Thursday, December 08, 2016

Time for Gender-responsive National Budget in Zimbabwe
December 8, 2016
Pamela Mhlanga Correspondent
Zimbabwe Herald

As the Minister of Finance, Honourable Patrick Chinamasa presents his National Budget today, those of us who keep a careful eye on what happens with national resources are wondering whether the budget will support programmes and projects that deliver equally to women and men. People may well ask why this matters at all. It matters a great deal, because if women and men do not benefit equally from National Budget investments, this can be the difference between success and failure of national development and economic growth efforts.

It is not by accident that Hon Chinamasa, in his 2016 Budget Statement, highlighted that, “Notwithstanding resource constraints, the 2016 budget prioritises women empowerment projects and programmes, especially in view of the fact that 52 percent of (the) total population are women”.

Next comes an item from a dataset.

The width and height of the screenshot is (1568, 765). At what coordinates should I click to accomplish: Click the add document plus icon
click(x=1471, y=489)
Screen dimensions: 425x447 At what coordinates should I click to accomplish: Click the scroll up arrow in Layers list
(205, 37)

Last year in October, almost 1 000 women working in all social and economic sectors convened in Harare at an indaba to lend voice and substance to what gender mainstreaming in the budget means.

They did this by identifying budget priorities for 2016 in all economic and social sectors. The indaba was convened by the Women’s Coalition of Zimbabwe (WCoZ) with the support of the Zimbabwe Women’s Resource Centre and Network (ZWRCN) and the Ministry of Women Affairs, Gender and Community Development, and highlighted the importance of paying attention to the different needs of women and men in the allocation of national resources.

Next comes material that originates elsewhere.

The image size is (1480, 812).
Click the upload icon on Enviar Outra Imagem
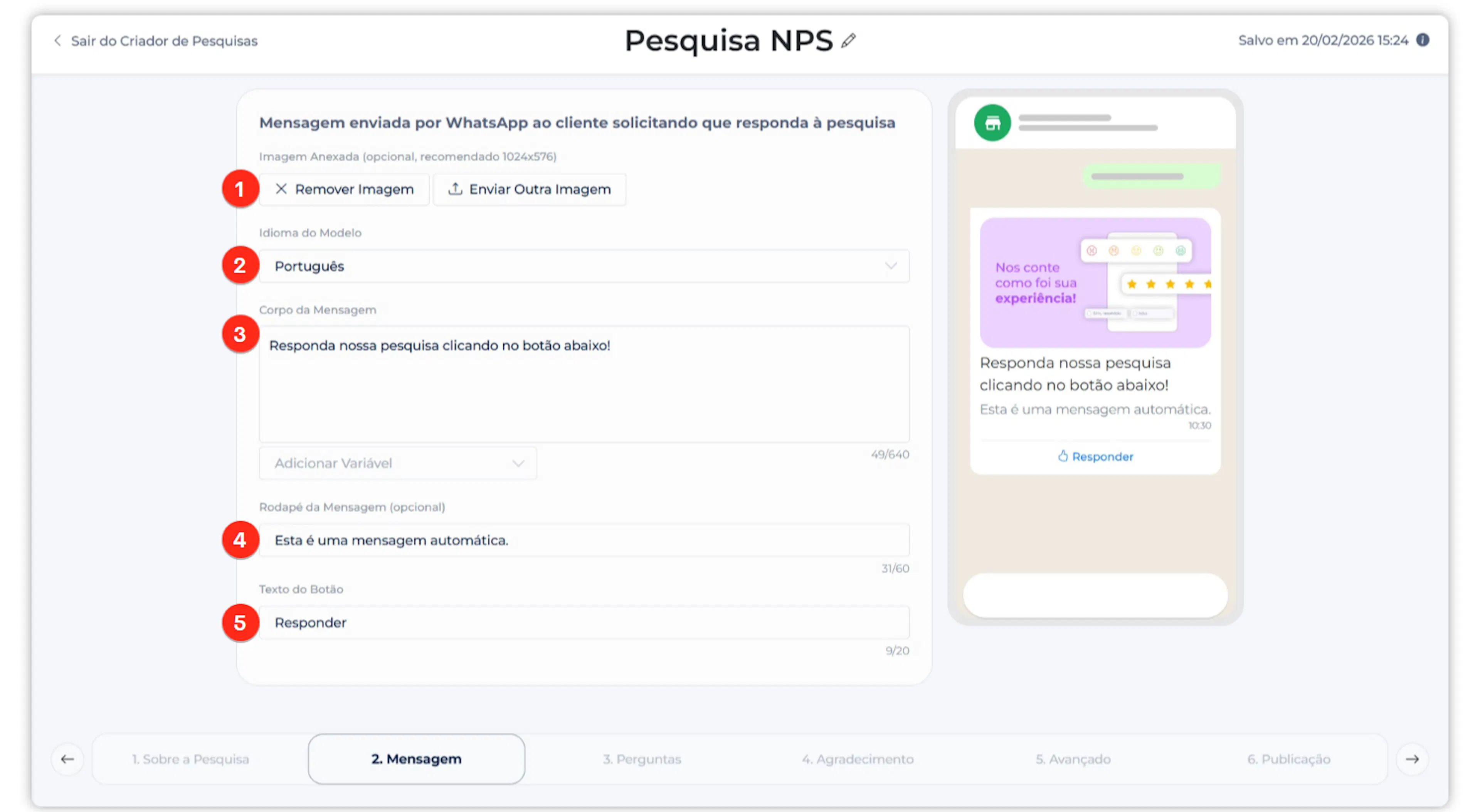pyautogui.click(x=455, y=189)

To clarify, the impact of the budget on citizens in terms of benefits, opportunities, is not gender neutral. The National Budget has a different impact on men and women, for the simple reason that their experiences, needs and priorities are different. Thus water infrastructure development in a locality may not equally benefit women and men due to failure by authorities to consult on the gender dynamics in access to and use of water by women and men; who are responsible for fetching water, who use it most? The plans and budget for water access and use must be targeted towards addressing this need. Not only that, there is ample evidence on the different status of women and men in regard to access to, and benefit from, opportunities resulting from national development efforts. An example is that women and men do not own agricultural land on an equal basis. The Zimbabwe National Statistics Agency (ZIMSTATS) published a report in 2012, which shows that only 19,4 percent and 36,6 percent of large-scale and small-scale commercial farms respectively are owned by women.

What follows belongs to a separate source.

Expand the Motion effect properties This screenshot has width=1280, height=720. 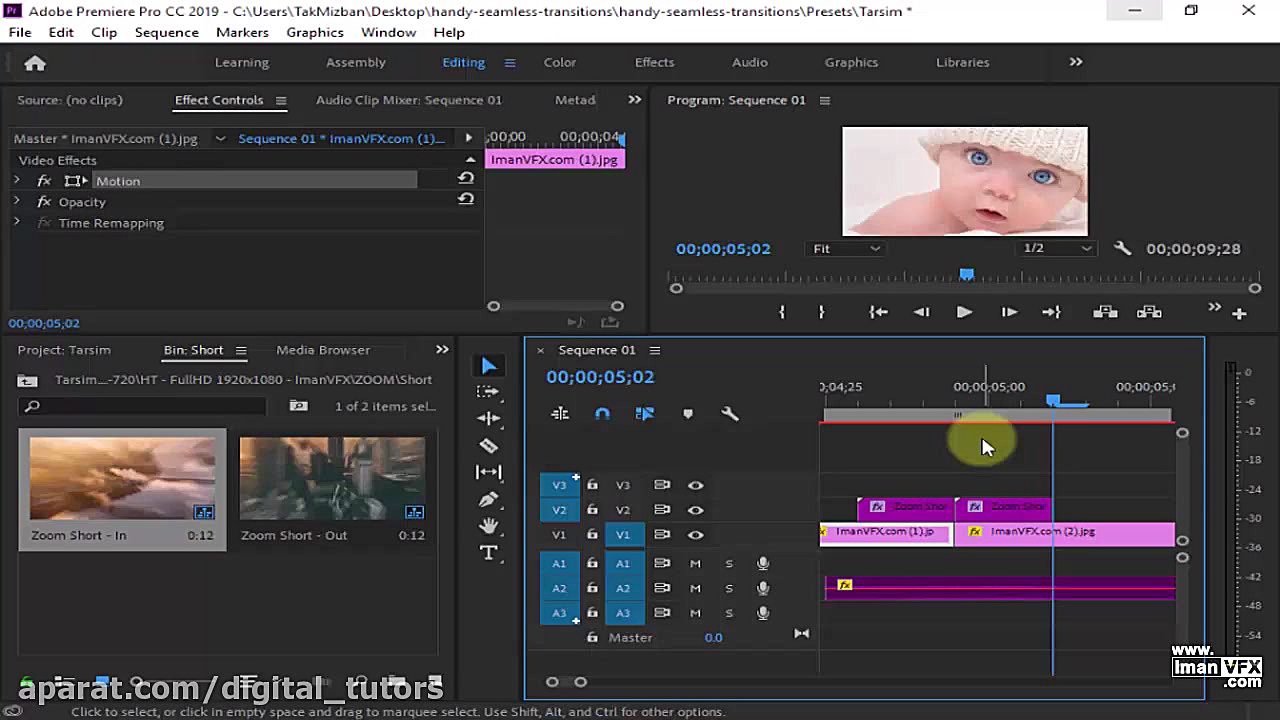tap(16, 181)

If national resources are allocated towards securing land tenure for citizens, does it not make sense to direct them towards closing this gap between women and men in agricultural land ownership? This will enable women and men to contribute on an equal footing towards agricultural production and food security.

If a Government does not budget with gender equality in mind, and assumes that one size fits all, then it is failing in its duty to empower all citizens.

The likely scenario is that national resources will only benefit one sector or group, and worse still, perpetuate existing inequalities between women and men.

An example is investments, through the budget, to promote agriculture productivity. We may well ask the question — if, as Hon Chinamasa pointed out in his 2016 Budget Statement, the $28 million Presidential Inputs Scheme was earmarked to support 300 000 vulnerable households for the 2015-2016 cropping season, had any thought gone into how many of these households are male-headed, female-headed, child-headed? This matters not only from the point of view of ensuring fairness in allocations of these inputs, but also noting available statistics showing that female-headed households are poorer than male-headed ones.

It is important to make it clear that addressing gender inequalities and promoting gender equality through the National Budget is not an option.

National budgeting is informed by policy considerations. Zimbabwe has committed to prioritising gender equality as a matter of policy and law.

It follows that resources must be allocated towards meeting the gender equality commitments found in such key documents as the National Gender Policy (2013), Zim-Asset, and the Zimbabwe Constitution (2013).

There are positive developments in Government to budget with gender in mind. For example, the Ministry of Women Affairs, Gender and Community Development has the mandate to ensure that gender budgeting is mainstreamed in Government.